- _EXERCISE PROMPT_
Take the line with "Uncheck the Показывать" and every line after it in the entries below, and set them down exactly, without any pictures.

[Stored items]
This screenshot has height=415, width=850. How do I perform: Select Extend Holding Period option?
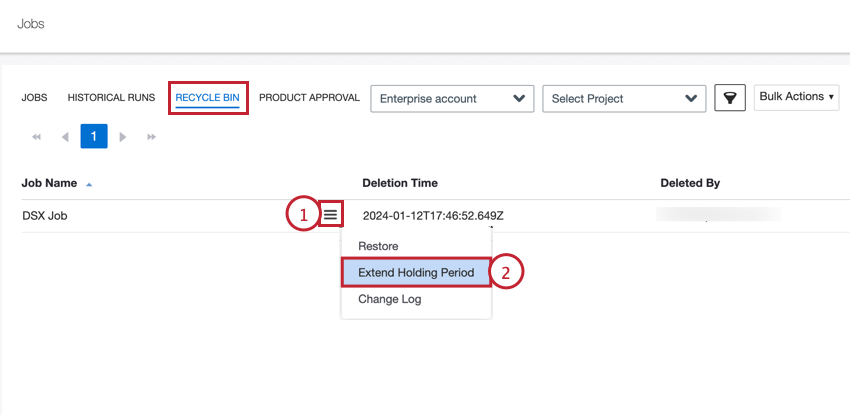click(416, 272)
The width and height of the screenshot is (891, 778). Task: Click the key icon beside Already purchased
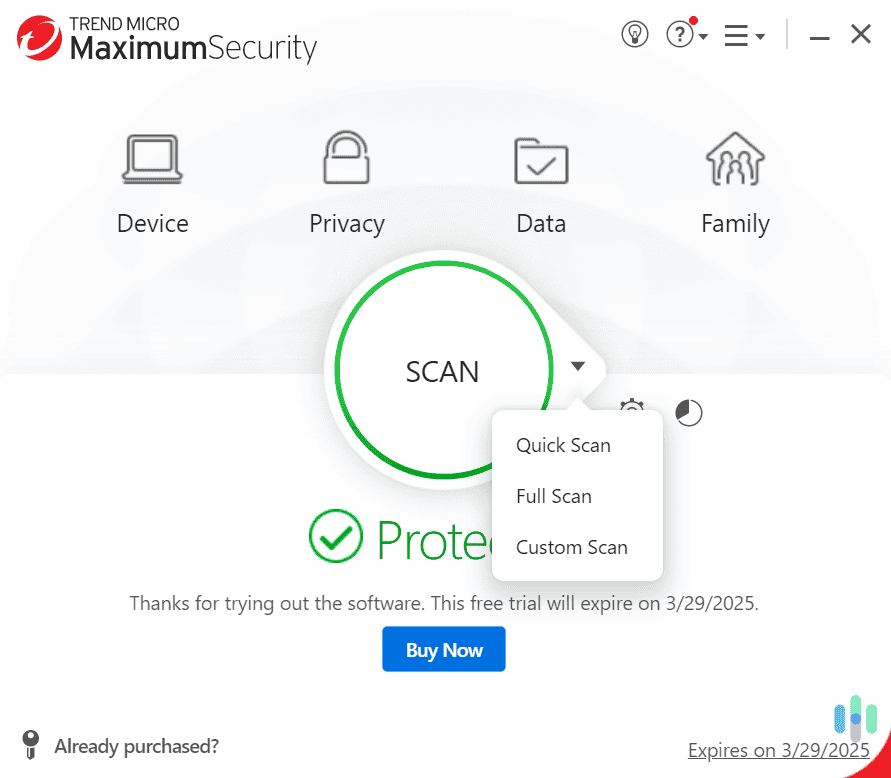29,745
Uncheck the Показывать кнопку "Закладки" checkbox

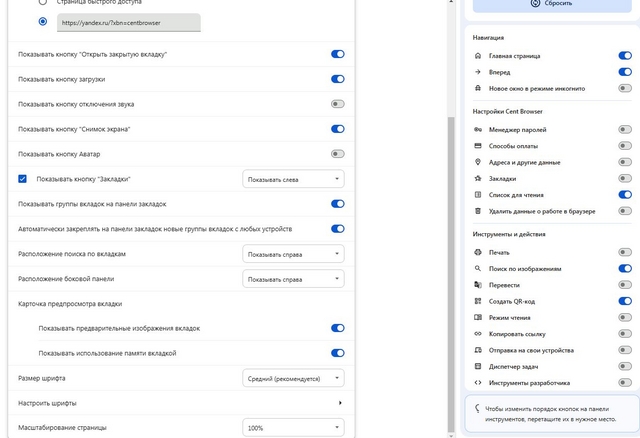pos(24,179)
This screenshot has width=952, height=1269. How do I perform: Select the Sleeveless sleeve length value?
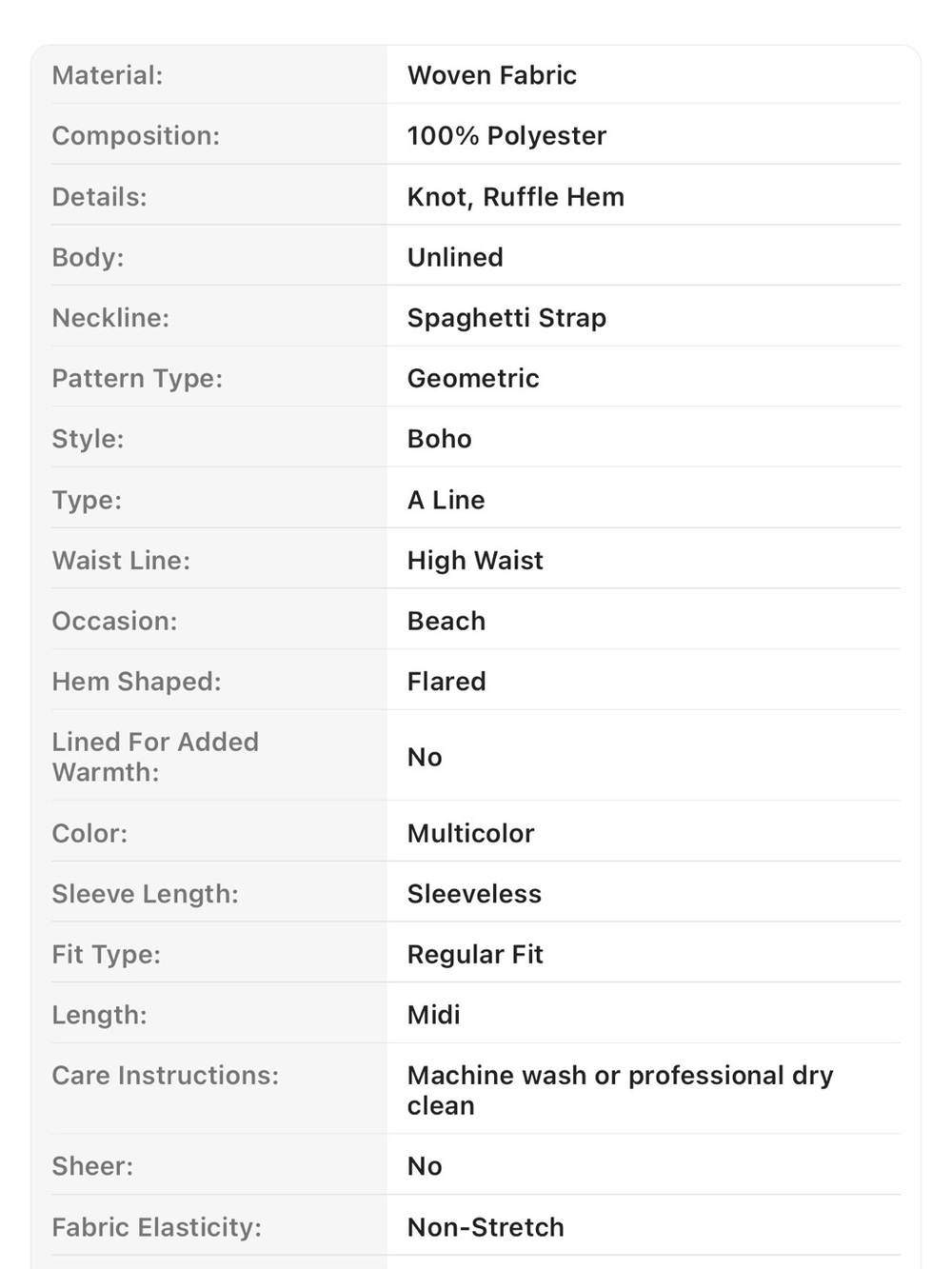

- _ANSWER SECTION_
Uncheck the Показывать кнопку "Закладки" checkbox

pos(24,179)
This screenshot has width=952, height=1269. How do I perform: Select the Sleeveless sleeve length value?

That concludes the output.